Digging for dinosaur bones makes a great kids' party activity. Or, perhaps you want to hang simulated fossils in a wall display. Most dinosaurs were not the gigantic "terrible lizards" like Tyrannosaurus rex or stegosaurus. A great many prehistoric beasts were actually quite small, the size of a chicken or a turkey.

Fossil teeth, like this ancient shark tooth, are usually brown or black, not white.

You can simulate these fossils very easily with readily available materials.


    This fish fossil illustrates how fossils usually look when they are discovered and removed from surrounding rock.
  1. Find a reference illustration of a fossil skeleton.
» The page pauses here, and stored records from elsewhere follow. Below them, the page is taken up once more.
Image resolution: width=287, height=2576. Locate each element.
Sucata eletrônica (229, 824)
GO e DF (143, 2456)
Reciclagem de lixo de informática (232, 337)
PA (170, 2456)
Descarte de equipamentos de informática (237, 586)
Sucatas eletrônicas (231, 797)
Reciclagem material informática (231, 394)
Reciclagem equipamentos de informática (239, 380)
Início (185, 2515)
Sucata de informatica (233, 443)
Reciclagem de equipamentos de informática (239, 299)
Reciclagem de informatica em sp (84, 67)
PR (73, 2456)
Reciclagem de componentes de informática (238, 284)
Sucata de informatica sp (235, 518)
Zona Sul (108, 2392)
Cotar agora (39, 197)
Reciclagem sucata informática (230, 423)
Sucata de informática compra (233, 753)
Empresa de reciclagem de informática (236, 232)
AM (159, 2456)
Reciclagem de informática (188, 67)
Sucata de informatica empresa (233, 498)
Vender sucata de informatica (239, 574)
Books such “Introduction to the Study of Dinosaurs” by Anthony J. Martin are a very good source. The archaeopteryx (a Jurassic-era bird), saltopus (“leaping foot” in Latin) and lesothosaurus (“Lesotho lizard”) are all about chicken-sized.

  2. Boil chicken bones for an hour or more, or until all the meat has boiled off.

  3. Separate the bones carefully so that you are left with loose parts.

  4. Soak the bones for two hours or more in a half-and-half solution of vinegar and water. This will completely remove the meat and prevent rotting. Set aside to dry.

  5. Mix white plaster with vermiculite, the mineral used in gardening. This will simulate microscopic fossils found among dinosaur bones.

  6. With the plaster still wet, press the chicken bones into the plaster, arranged like your reference picture.

  7. Allow to dry, or bake in the oven per plaster manufacturer’s instructions.

  8. Mix brown paint into some lacquer until the lacquer is still fairly transparent, but is darkened. (You may just spray the surface of a cup of lacquer with brown spray paint.)

  9. Brush the paint/lacquer mixture lightly over your fossil and allow to dry. It should look like an authentic dug-from-the-earth fossil.


    Note the brown and black colors of this fossil tooth.
  1. Find a reference tooth to model. Most dinosaur teeth curved from front to back, allowing the creature to grab its prey. Shark teeth were more triangular, like the shape of a spade head.

  2. Mold white air-drying clay into the shape of the tooth.

  3. Scrape a few lines, lengthwise, into the tooth while the clay is still soft. Most fossil teeth have some lines like these.

  4. Bake the clay to hardness, if the manufacturer’s instructions allow. Let it cool.

  5. Chip away at the base of the hardened tooth with a small hammer or rock. This will simulate where the tooth broke off, perhaps in battle.

  6. Spray the tooth lightly, first with some black spray paint, then some brown. Repeat until the tooth is well colored and allow to dry.

  7. Spray or brush the tooth lightly with lacquer. Fossilized teeth are usually better preserved than bones as they are less porous. The resulting fossil can be quite smooth.